The model photosensitizer drug selected for this study was Chlorin e6 (Ce6), a second-generation photosensitizer activatable by near-infrared wavelengths26. This drug was selected due to its high photodynamic efficiency as well as the available moieties for covalent coupling to the drug delivery system. The coupling of the photosensitizer to a NP or another macromolecule generally results in non-photochemical excitation quenching which drastically reduces the generation of singlet oxygen. This quenching-induced deactivation of the photosensitizers can be reversed in vitro, for example by degradation of the delivery system into smaller units27. Herein we sought to exploit this and developed a drug delivery system involving stimulus-responsive (thiol-cleavable) cross-linking. The system was using the cross-linker to form stable bonds in solution under aerobic conditions preventing disintegration of the protein NP in the aqueous environment. However, we aimed at designing the system in a manner that exposure to a reducing environment, typical for the interior of cells, would lead for the NP to break down. This in turn should lead to reduced excitation quenching of the photosensitizer and improve generation of singlet oxygen upon irradiation. Because the cytosol of cells is much more reducing than the extracellular space, a thiol-cleavable cross-linker is an attractive candidate for intracellular drug release/activation. In this study we systematically compare the Ce6-HSA NP cross-linked with a thiol-cleavable cross-linker with particles prepared using glutaraldehyde, which leads to redox-insensitive cross-linking.
Materials and methods
Chlorin e6 (Ce6) was purchased from Frontier Scientific, Logan, UT. HSA, ethanol (≥99.5%), DMSO (≥99.9%), glutaraldehyde (25% in water), 1-ethyl-3-[3-dimethylaminopropyl]carbodiimide hydrochloride (EDC), N-hydroxysuccinimide (NHS), and reduced glutathione ethyl ester were from Sigma-Aldrich (St. Louis, MO). Dithiobis[succinimidyl propionate] (DSP) was from Thermo, Waltham, MA. 4’, 6-Diamidino-2-phenylindole (DAPI), propidium iodide (PI), and FM-4-64 membrane stain were purchased from Invitrogen (Grand Island, NY). All reagents were used without further purification. HeLa and HUVEC cells were purchased from the American Type Culture Collection (Manassas, VA).
Preparation of the HSA-Ce6-FA NP
Synthesis of the NHS ester of Ce6
The Ce6 NHS-ester was synthesized by reacting 2.5 equivalents of EDC and 5 equivalents of NHS with 1 equivalent of Ce6 in a solution of 2:1 ethanol:MES buffer (vol:vol) at a pH of 6.0. The product of this reaction was precipitated by the addition of MES buffer followed by centrifugation for the removal of excess EDC and NHS.

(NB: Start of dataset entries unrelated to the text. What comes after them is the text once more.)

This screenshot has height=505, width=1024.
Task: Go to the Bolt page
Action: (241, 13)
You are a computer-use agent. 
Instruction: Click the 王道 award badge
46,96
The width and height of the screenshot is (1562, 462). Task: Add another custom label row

Cross-linking of the HSA NP
The HSA NP were prepared by a modified method according to Langer et al19. Briefly, HSA was dissolved in 10 mM NaCl, pH 9.0, to achieve a final concentration of 25 mg/ml. Ethanol was added at a constant rate of 1 ml/min with an automated syringe to reach a final ratio of 1-to-4 water-to-ethanol under stirring. Then, either dithiobis[succinimidyl propionate] (DSP) (Thermo, Waltham, MA) in DMSO or glutaraldehyde (25%) (Sigma-Aldrich, St. Louis, MO) in water was added to achieve NP cross-linking. Since the NP consist of a water-soluble protein the cross-linking was essential to prevent dissolution of the NP upon exposure to an aqueous environment (e.g. reconstitution buffer, blood).

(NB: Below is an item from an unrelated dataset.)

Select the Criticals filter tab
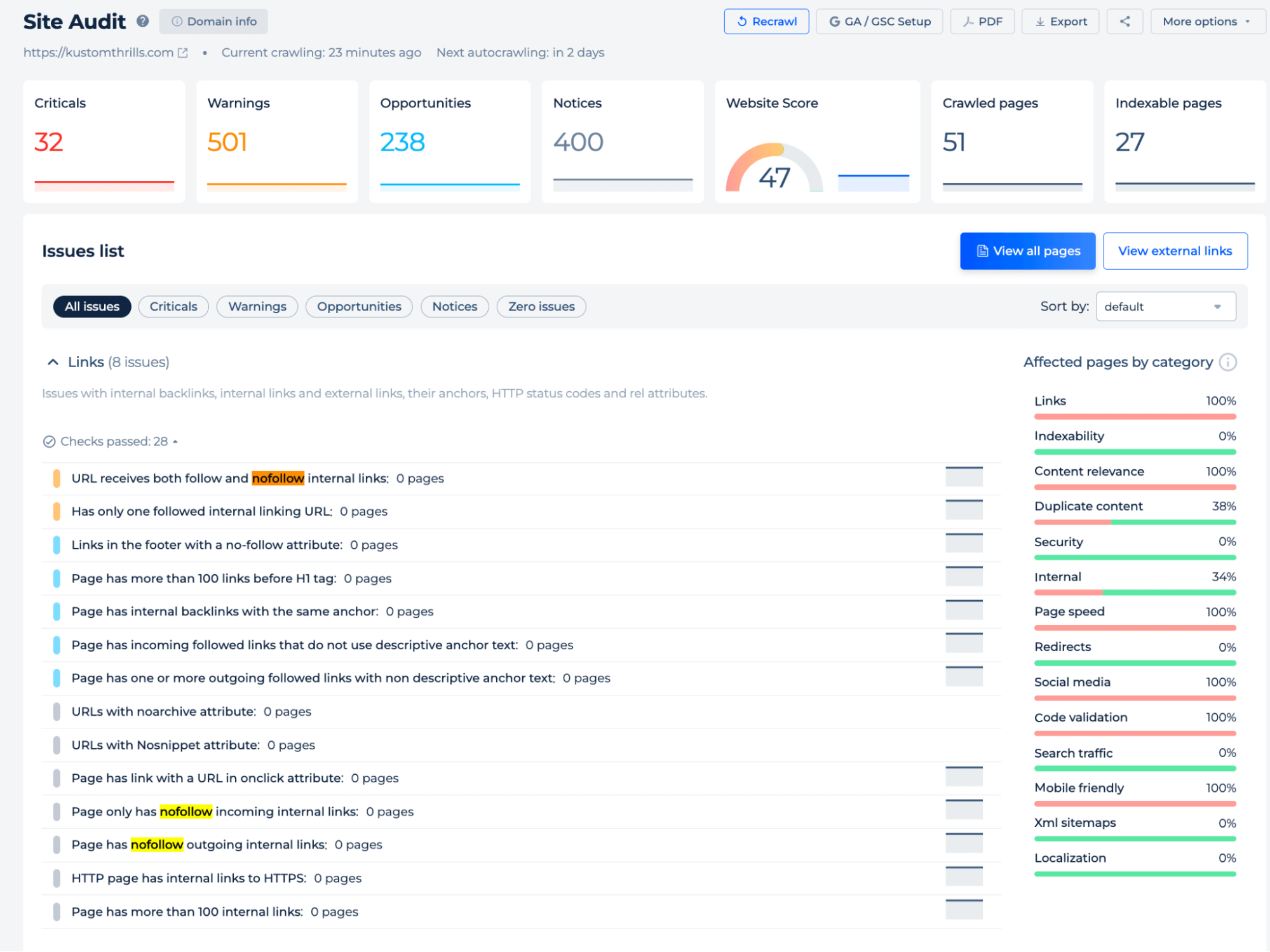The height and width of the screenshot is (952, 1270). pos(173,306)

Surface modification of HSA NP with Ce6
The purified Ce6 NHS-ester was dissolved in pure ethanol and its concentration was determined from its absorbance at 400 nm using the extinction coefficient of 211.16 mg/ml and 1 cm path length. The reaction product was then added to the NP suspension at a molar ratio of 1-to-15 HSA-to-Ce6 to react overnight. The modified NP were centrifuged at 11000 rpm, resuspended in water, and the supernatant discarded. This washing step was repeated twice to remove drug that was not covalently attached. The drug loading was determined by measuring the UV/Vis absorption at 400 nm of the supernatants discarded and subtracting it from the initial Ce6 NHS-ester concentration.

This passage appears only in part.